Looking back: Former Principal Ed Barker

A series of articles about the history of West High that talks about the people, sports, electives, extracurriculars, and more at West. The majority of the information in the article comes from the West Side Story archives.

Ed Barker went through a lot when he was a principal but he still managed to get through it and leave a good impression on some of his students.

West Side Story Archives

Ed Barker went through a lot when he was a principal but he still managed to get through it and leave a good impression on some of his students.

Back in 1968, when West High had just been built, Ed Barker was appointed as the very first principal of the school. Barker was the principal for 11 years, from 1968 to 1979. When West was built, the students from City High needed to be rearranged to be properly distributed between the two schools. When Barker was the principal of West he wanted these students to feel safe and to initiate a strong school spirit.

“We needed to establish traditions… making the students feel welcome was an important part of our responsibilities. I knew that it was going to be a difficult transition for the high school students, especially the seniors, who would be transferred from City High to West High,” Barker said in the December 16, 2011 publication of the West Side Story.
He was so dedicated to this, in fact, he got a list of juniors that held high executive positions from City High’s principal and made a committee to help with the formation of West High. It’s pretty evident that Barker did end up achieving his goal since the older newspapers kept bringing up the successes of the school clubs, organizations, and events.

“I didn’t realize while I was at West how fantastic a high school it really was. While I’ve been studying here in Miami, I’ve had the chance to see Miami’s public high schools. I am really thankful I went there…

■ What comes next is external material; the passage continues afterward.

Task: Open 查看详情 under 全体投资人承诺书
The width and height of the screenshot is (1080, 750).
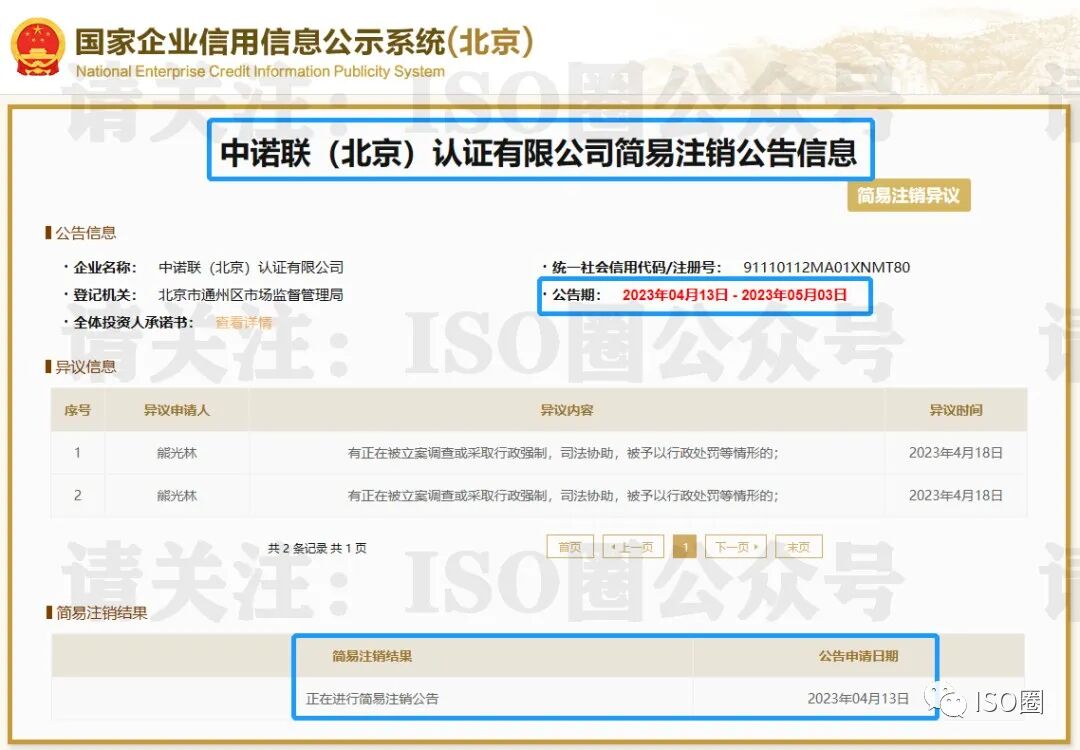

— Paige Ringstrom, a West alumni

The way that the first students of West saw Barker was overall positive, as shown through the old West Side Story publications. One of the WSS staff members shared their thoughts on the principal in the March 23, 1972 edition of the West Side Story,
“Students sometimes are quick to barker up the wrong tree before realizing that Ed Barker rarely makes a decision in great haste and that sometimes making a decision is a painful process that deals primarily in much thought concentration. As usual, some students are also quick to forget that principals are not superhuman and that mistakes can be made. It is all part of human evolution.”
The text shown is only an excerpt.